La nuova Tropical forest forever facility (Tfff): pagare per ciò che resta in piedi
Tra le iniziative di punta della Cop30 c’è la Tropical Forest Forever Facility (Tfff), un fondo che potrebbe convogliare miliardi nella protezione delle foreste tropicali.
A differenza dei meccanismi tradizionali come Redd+, il Tfff non paga per il carbonio sequestrato, ma per gli ettari di foresta esistente mantenuti nel tempo.
Il funzionamento dovrebbe essere semplice: i Paesi ricevono pagamenti proporzionali alla loro copertura forestale e, per accedere ai fondi, devono mantenere un tasso di deforestazione sotto lo 0,5%.

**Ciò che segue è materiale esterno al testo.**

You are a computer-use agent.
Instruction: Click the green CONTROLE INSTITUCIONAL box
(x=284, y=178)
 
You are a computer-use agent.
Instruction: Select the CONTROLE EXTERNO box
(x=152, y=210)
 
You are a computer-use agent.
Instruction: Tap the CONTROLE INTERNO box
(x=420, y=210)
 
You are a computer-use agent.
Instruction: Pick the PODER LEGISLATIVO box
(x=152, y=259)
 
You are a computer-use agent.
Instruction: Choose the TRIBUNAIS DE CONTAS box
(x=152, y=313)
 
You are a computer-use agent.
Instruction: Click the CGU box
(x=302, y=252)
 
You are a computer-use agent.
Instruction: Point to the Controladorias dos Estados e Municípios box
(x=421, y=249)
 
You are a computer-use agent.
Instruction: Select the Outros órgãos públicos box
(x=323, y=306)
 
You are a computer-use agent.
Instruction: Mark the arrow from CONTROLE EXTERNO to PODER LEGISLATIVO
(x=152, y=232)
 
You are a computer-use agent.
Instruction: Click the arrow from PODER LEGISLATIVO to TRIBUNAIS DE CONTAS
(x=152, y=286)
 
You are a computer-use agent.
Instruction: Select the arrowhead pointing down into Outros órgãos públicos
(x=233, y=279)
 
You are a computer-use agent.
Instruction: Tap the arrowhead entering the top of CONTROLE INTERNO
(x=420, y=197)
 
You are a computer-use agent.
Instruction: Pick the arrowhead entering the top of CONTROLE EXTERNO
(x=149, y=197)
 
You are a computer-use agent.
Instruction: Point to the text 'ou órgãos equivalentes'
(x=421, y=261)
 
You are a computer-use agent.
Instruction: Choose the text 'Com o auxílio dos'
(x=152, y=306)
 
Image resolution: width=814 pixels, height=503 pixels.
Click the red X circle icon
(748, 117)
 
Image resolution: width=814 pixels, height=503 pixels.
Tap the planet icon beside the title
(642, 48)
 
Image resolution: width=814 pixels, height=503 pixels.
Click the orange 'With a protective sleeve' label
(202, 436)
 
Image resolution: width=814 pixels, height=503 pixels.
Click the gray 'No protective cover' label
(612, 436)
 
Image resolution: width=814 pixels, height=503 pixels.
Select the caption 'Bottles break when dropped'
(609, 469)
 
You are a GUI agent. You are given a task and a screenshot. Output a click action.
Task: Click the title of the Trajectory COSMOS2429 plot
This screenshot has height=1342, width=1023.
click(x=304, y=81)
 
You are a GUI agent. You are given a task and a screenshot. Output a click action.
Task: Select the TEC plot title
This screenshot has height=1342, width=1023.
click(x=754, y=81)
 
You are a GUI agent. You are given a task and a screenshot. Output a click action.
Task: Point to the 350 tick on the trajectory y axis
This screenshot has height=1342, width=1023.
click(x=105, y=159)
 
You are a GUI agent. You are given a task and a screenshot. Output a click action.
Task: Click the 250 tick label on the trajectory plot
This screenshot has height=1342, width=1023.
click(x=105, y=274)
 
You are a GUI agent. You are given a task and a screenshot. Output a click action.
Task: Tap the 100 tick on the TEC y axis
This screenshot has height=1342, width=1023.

E se un ettaro viene distrutto? Il sistema applica uno sconto potenziato: la perdita di 1 ettaro può valere come se fossero andati persi 100 o 200 ettari, a seconda del tasso nazionale di deforestazione; per le aree degradate dal fuoco, il rapporto è 1:35.
Un segnale netto: proteggere è più conveniente che perdere. Almeno il 20% delle entrate è destinato alle comunità indigene e locali, riconoscendo il loro ruolo chiave nel custodire gli ecosistemi primari.
Giornata dell’albero 2025: non piantare soltanto, ma proteggere
Nella retorica del piantiamo un albero, rischiamo di dimenticare che il clima si gioca soprattutto sugli alberi che già abbiamo. Preservare una foresta esistente, soprattutto in aree ad alto rischio, produce benefici climatici immediati, misurabili, duraturi.
Alla vigilia della Giornata dell’albero, la domanda da porci è nuova: non quanti alberi piantiamo, ma quanti alberi riusciamo davvero a mantenere in piedi. Perché oggi più che mai, proteggere un bosco significa proteggere il nostro futuro.